Sparring - The Pros and Cons

Sparring, an art in itself. For years people would discuss gym wars in legendary camps such as Detroit's Kronk gym, headed up by the late great Emmanuel Steward.

What are the negative effects of sparring too much, is it worth the positives of gaining arguably invaluable experience as a professional? There are a lot of different components that go into creating positives from sparring.

I wear many hats in the boxing game, but one of those is a fighter. So let me tell you my stories. I've sparred some top-level fighters, some have worked with me some have not.

Exhibit A is Mayweather Promotions prospect Richardson Hitchins. One of the most talented kids I've been around in the gym. An absolute dog who spars everybody. We were discussing Josh Taylor as a world champion prior to the spar, and he left me a bit of a mess.

So what did I learn from it? I'm essentially a hard bastard. That's it, oh and Hitchins can fight. Aside from that, I learned nothing from that spar. Hitchins spars a lot but has a good defense, so he isn't putting too many miles on the clock unlike a lot of fighters who boast about having gym wars.

I've been in some rough places in boxing, cesspits even. One basement in the projects of a place I quite frankly wouldn't send my dog to for multiple reasons, most notably the identity confused people, constantly boasting about gym wars. What is a regular theme, all the fighters coming out of this imparticular camp end up having short, and brutal careers. I sometimes feel bad, but in reality, they bring it on themselves so it's hard to sympathize. If you're going to get your brain mashed, get paid for it with money, not Instagram likes.

Is there such a thing as too easy sparring? Absolutely. If you're beating up on fighters that can't fight back constantly you'll start developing bad habits and if you're having these types of spars your trainer is probably clueless and an idiot for allowing it to happen. The only way to make such spars valuable is by working on your mistakes. This is something I have done with the likes of Chris Algieri and Richard Commey. They've worked on certain areas of their game without hurting me, a natural featherweight, too much. A good trainer will find a balance for 'technical sparring', however, if you're at the elite level you do need more than that.

Getting punched the same way more than three times a week for free isn't good for anyone. Three times a week is more than enough and for me, I think twice a week is perfect with the constant transition between open and technical sparring.

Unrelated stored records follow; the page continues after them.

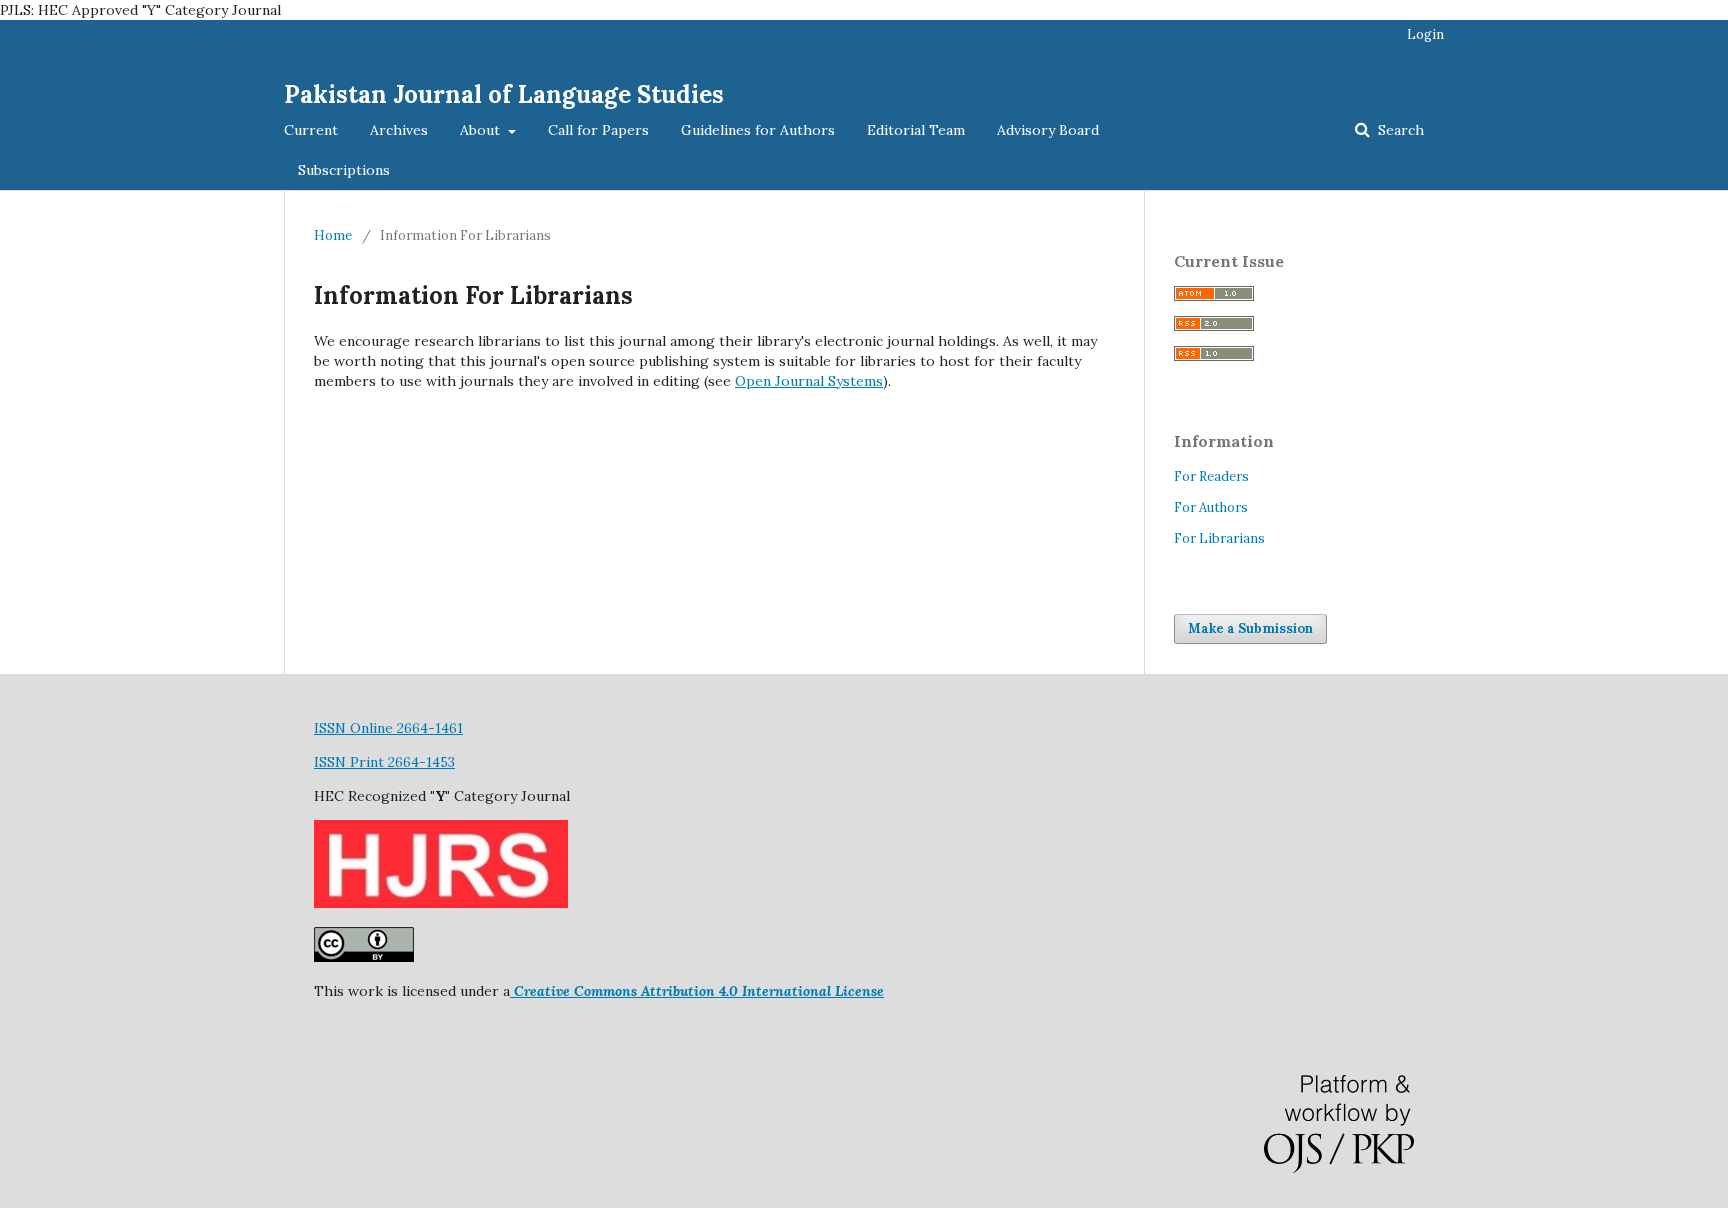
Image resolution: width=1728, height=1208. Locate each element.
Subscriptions (344, 170)
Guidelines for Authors (758, 130)
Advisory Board (1048, 130)
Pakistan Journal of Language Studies (504, 94)
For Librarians (1219, 538)
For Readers (1211, 476)
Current (311, 130)
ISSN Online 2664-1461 (388, 728)
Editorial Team (916, 130)
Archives (399, 130)
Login (1425, 34)
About (482, 130)
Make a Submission (1250, 628)
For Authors (1211, 507)
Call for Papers (598, 130)
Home (333, 235)
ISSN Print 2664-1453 (384, 762)
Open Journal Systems (809, 381)
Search (1399, 130)
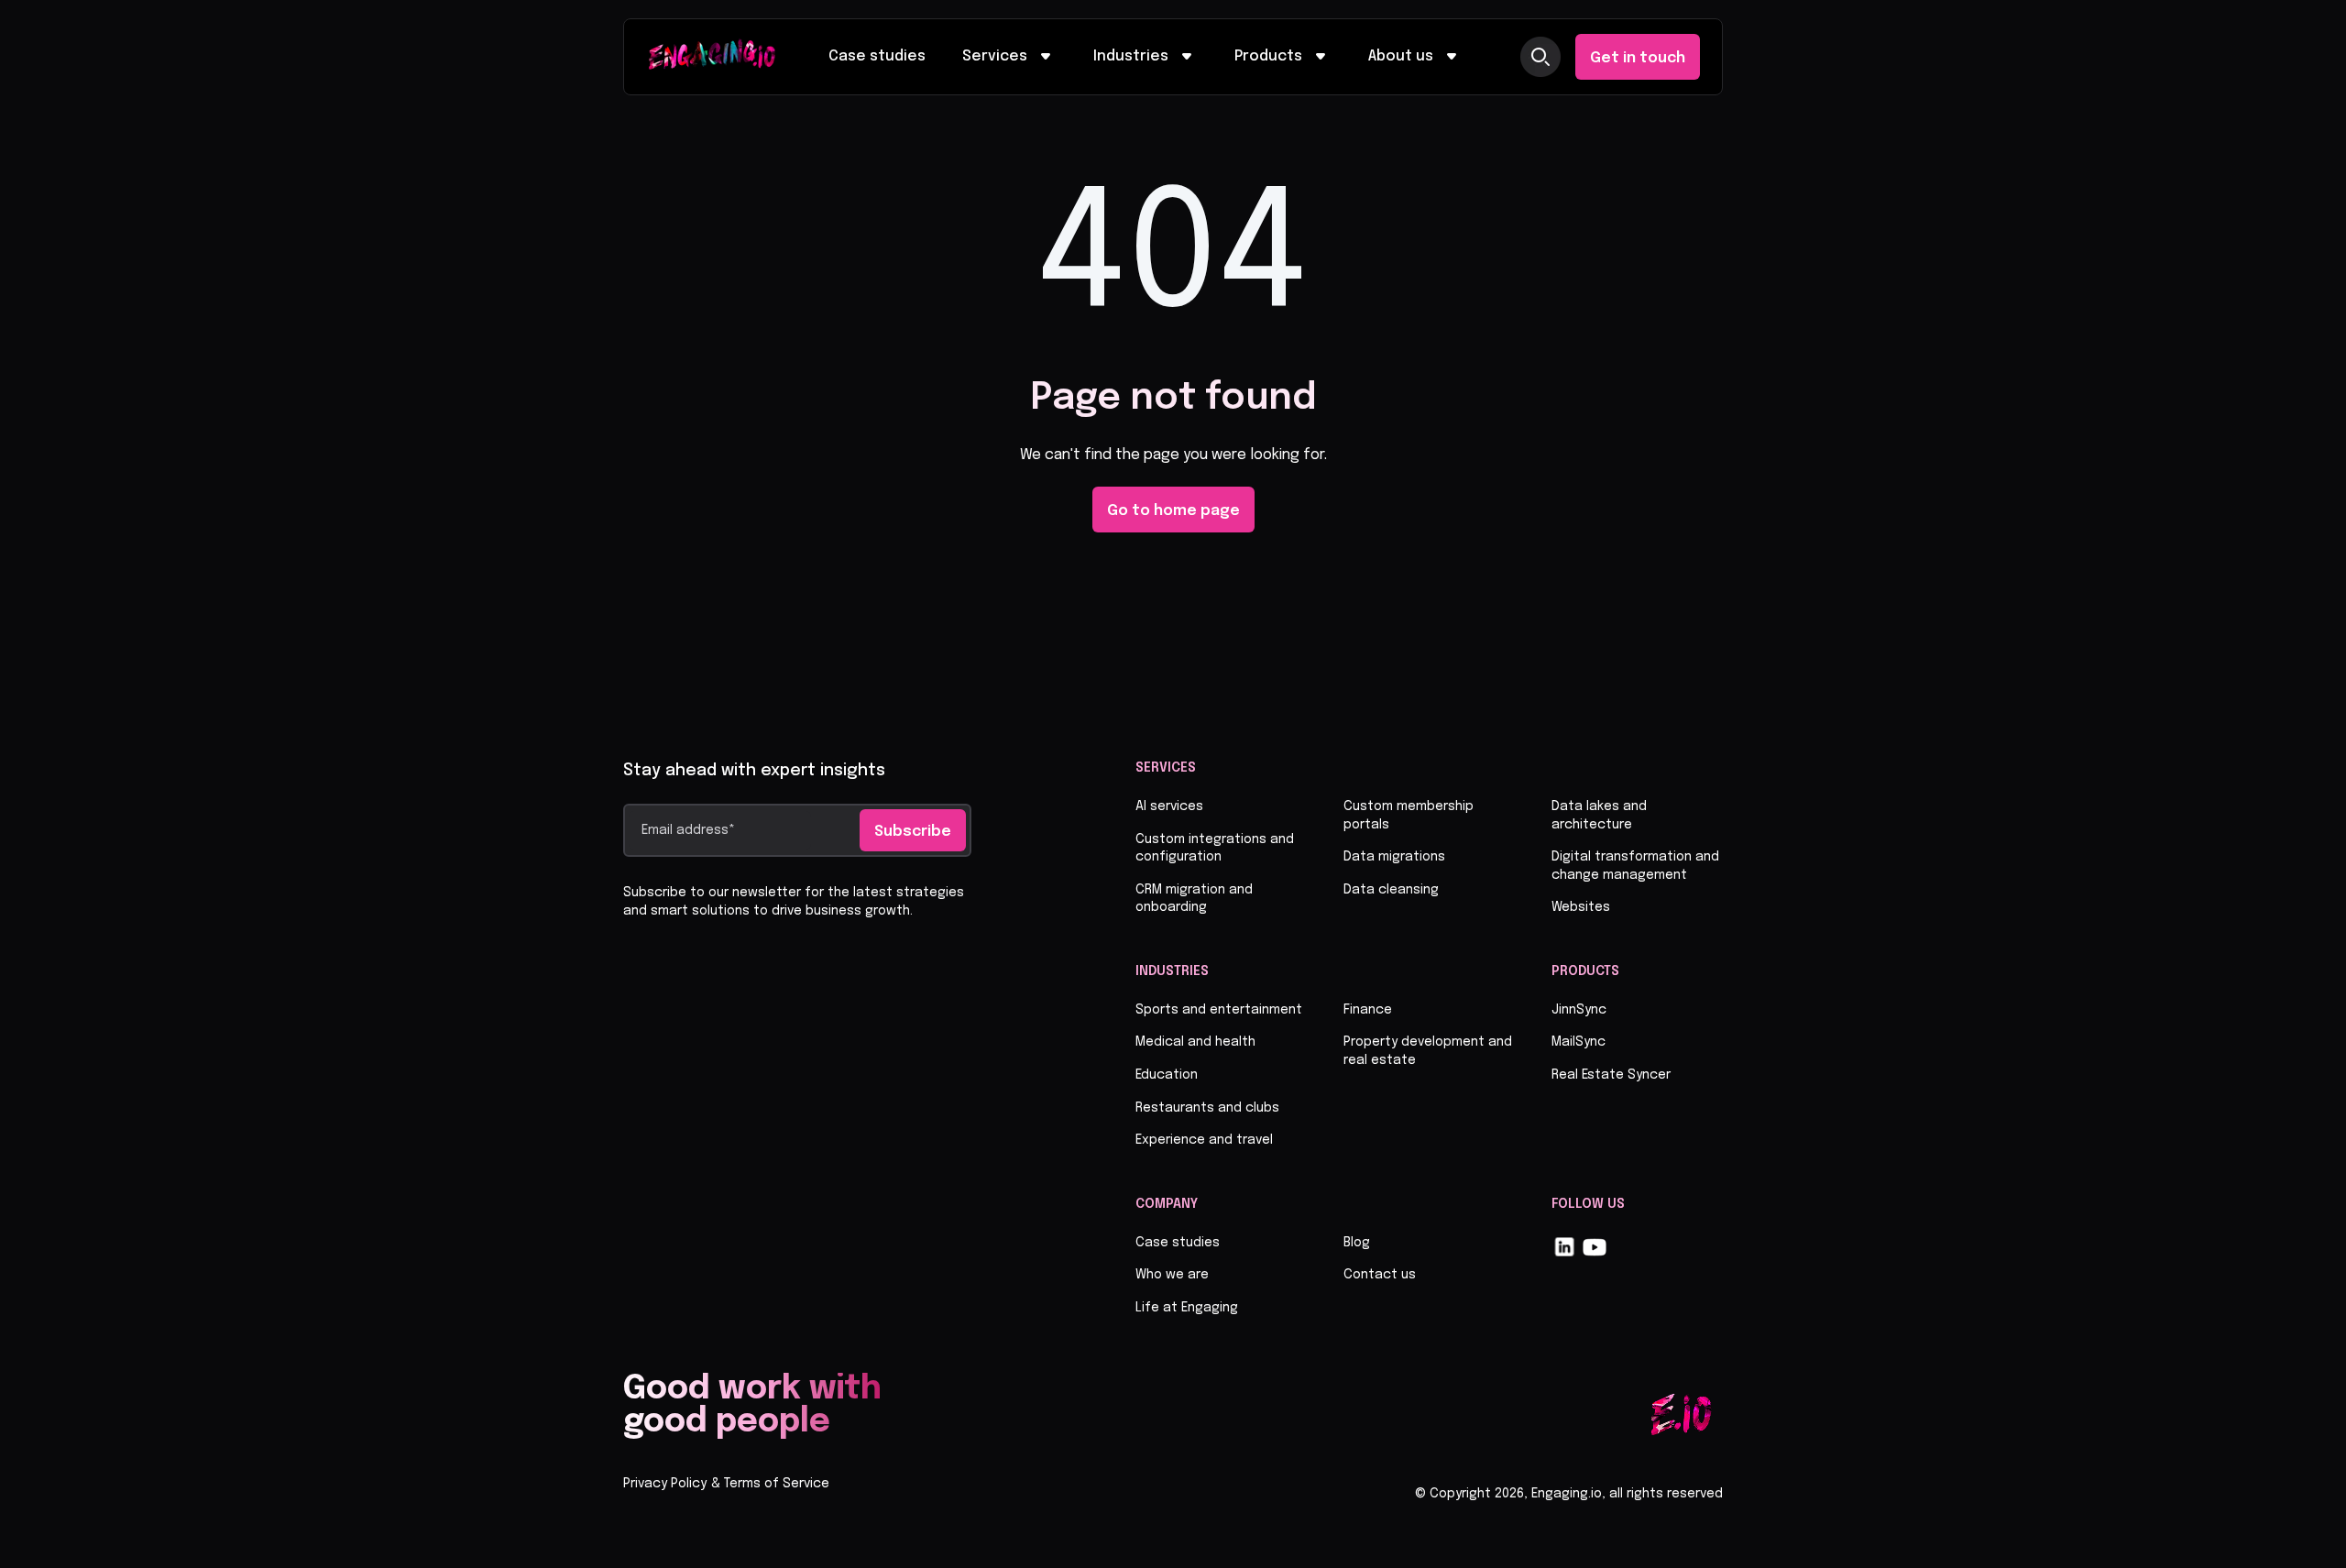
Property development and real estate (1427, 1051)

Sparring is about improving and giving you longevity within the sport. Getting your brain mashed up in pointless (and free) wars 3 times a week plus will only shorten your career. Not sparring enough won't get you to a level you need to be at, as when done properly, sparring is the best way to learn boxing.

My theory, two spars a week in an 8 week period before a fight. If you're doing 4 rounds, do two 6 round spars for example. Switching up between technical and open, with a month's rest after the fight. The most important thing in life is your health, so fighters should have respect for there's!